**Work required**
Report each line of the items below that contains the string "Sport". Case counts.

**Material provided**
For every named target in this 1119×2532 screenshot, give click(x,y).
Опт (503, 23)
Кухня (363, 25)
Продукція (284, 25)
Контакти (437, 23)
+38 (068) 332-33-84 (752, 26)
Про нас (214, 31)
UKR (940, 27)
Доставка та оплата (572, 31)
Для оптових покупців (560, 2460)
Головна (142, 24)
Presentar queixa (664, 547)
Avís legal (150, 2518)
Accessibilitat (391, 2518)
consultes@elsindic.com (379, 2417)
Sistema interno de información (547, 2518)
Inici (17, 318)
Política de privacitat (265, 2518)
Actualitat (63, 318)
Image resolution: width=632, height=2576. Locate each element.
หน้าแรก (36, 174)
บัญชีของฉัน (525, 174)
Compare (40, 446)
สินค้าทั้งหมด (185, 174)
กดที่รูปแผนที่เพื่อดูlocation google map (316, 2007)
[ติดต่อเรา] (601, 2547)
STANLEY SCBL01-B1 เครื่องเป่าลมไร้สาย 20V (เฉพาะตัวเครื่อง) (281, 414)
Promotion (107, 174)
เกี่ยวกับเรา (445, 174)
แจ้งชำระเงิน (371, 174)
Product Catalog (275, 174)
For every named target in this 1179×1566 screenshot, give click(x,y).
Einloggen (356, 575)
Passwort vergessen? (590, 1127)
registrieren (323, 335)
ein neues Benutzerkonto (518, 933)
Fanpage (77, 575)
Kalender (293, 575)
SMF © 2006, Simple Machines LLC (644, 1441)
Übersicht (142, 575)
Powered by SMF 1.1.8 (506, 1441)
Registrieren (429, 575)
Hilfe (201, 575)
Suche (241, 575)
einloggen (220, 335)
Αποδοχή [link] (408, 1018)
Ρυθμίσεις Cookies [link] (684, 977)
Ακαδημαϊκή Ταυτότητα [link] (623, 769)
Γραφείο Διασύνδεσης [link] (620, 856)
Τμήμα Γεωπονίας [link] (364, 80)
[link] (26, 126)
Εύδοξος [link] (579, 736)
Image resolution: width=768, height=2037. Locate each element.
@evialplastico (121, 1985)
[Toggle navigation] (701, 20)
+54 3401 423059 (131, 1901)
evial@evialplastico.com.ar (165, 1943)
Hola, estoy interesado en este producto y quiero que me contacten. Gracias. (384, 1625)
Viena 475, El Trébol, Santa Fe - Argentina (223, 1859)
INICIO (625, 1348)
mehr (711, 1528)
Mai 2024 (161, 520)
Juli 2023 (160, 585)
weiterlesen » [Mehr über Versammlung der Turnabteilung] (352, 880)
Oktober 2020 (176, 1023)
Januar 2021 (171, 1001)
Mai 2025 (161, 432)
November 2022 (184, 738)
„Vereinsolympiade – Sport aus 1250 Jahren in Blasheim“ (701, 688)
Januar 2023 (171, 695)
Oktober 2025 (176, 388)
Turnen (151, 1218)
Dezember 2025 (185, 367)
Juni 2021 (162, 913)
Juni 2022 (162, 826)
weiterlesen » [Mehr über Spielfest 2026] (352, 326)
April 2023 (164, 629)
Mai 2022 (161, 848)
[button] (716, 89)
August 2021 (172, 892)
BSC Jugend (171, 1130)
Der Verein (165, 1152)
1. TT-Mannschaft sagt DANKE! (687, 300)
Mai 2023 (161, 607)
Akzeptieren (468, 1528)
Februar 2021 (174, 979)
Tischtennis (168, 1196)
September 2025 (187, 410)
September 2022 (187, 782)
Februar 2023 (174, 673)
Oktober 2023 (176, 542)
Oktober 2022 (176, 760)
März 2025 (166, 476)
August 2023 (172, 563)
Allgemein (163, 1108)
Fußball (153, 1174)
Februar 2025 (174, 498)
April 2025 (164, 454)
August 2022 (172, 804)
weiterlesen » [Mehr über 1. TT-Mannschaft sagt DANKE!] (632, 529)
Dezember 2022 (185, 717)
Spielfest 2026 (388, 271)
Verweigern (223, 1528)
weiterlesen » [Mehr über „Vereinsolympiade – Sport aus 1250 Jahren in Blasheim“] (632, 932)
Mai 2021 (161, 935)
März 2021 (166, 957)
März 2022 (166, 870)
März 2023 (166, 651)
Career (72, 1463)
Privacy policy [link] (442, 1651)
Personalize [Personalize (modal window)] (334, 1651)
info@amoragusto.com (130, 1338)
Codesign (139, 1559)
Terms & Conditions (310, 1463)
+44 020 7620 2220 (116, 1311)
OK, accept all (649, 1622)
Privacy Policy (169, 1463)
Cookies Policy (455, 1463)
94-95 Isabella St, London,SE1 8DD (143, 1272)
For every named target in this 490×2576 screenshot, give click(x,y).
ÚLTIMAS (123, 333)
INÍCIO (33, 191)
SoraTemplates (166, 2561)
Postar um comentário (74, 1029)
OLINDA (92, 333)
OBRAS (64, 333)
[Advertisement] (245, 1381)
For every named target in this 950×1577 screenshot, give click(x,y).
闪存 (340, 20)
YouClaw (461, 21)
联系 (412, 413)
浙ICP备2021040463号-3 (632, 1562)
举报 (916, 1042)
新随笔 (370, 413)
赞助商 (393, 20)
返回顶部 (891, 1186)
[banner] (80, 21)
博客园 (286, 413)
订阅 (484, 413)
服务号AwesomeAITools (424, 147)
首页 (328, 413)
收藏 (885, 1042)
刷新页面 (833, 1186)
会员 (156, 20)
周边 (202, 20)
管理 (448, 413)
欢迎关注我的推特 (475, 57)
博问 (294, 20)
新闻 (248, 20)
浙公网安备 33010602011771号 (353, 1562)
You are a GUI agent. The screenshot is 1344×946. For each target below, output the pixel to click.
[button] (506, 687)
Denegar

**Solution to the problem**
„Vereinsolympiade – Sport aus 1250 Jahren in Blasheim“ (701, 688)
weiterlesen » [Mehr über „Vereinsolympiade – Sport aus 1250 Jahren in Blasheim“] (632, 932)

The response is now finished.